Starting at the line that contains "High Risk Merchant Accounts (71, 2239)", restate each line word for word through the final line of the data, keeping both ends.

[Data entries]
▶
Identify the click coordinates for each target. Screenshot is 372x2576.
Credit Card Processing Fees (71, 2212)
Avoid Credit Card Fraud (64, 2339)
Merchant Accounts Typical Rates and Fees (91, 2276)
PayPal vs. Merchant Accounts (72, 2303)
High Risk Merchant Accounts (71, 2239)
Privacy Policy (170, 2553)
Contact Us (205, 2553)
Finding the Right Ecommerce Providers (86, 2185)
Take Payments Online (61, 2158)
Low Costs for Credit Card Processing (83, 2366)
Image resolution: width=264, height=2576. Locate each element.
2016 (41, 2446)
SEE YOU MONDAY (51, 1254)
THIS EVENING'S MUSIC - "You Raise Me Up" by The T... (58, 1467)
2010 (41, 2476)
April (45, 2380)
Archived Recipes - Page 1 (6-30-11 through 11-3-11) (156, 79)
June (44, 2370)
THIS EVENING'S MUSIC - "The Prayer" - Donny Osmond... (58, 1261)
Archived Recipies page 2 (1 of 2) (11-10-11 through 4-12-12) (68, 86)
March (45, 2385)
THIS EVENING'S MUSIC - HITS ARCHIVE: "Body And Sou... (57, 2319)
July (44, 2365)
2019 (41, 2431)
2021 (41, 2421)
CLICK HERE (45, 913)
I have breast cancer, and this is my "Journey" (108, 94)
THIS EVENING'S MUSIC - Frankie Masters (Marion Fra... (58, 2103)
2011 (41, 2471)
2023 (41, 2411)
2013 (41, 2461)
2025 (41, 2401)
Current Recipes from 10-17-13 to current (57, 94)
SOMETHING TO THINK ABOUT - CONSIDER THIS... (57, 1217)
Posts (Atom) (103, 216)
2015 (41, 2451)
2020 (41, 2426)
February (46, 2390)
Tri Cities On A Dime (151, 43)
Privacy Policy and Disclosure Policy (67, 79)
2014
◀
REPLY:
High Risk Merchant Accounts (71, 2239)
Privacy Policy (170, 2553)
Contact Us (205, 2553)
Finding the Right Ecommerce Providers (86, 2185)
Take Payments Online (61, 2158)
Low Costs for Credit Card Processing (83, 2366)
Image resolution: width=264, height=2576. Locate each element.
2016 (41, 2446)
SEE YOU MONDAY (51, 1254)
THIS EVENING'S MUSIC - "You Raise Me Up" by The T... (58, 1467)
2010 (41, 2476)
April (45, 2380)
Archived Recipes - Page 1 (6-30-11 through 11-3-11) (156, 79)
June (44, 2370)
THIS EVENING'S MUSIC - "The Prayer" - Donny Osmond... (58, 1261)
Archived Recipies page 2 (1 of 2) (11-10-11 through 4-12-12) (68, 86)
March (45, 2385)
THIS EVENING'S MUSIC - HITS ARCHIVE: "Body And Sou... (57, 2319)
July (44, 2365)
2019 (41, 2431)
2021 (41, 2421)
CLICK HERE (45, 913)
I have breast cancer, and this is my "Journey" (108, 94)
THIS EVENING'S MUSIC - Frankie Masters (Marion Fra... (58, 2103)
2011 (41, 2471)
2023 (41, 2411)
2013 (41, 2461)
2025 (41, 2401)
Current Recipes from 10-17-13 to current (57, 94)
SOMETHING TO THINK ABOUT - CONSIDER THIS... (57, 1217)
Posts (Atom) (103, 216)
2015 (41, 2451)
2020 (41, 2426)
February (46, 2390)
Tri Cities On A Dime (151, 43)
Privacy Policy and Disclosure Policy (67, 79)
2014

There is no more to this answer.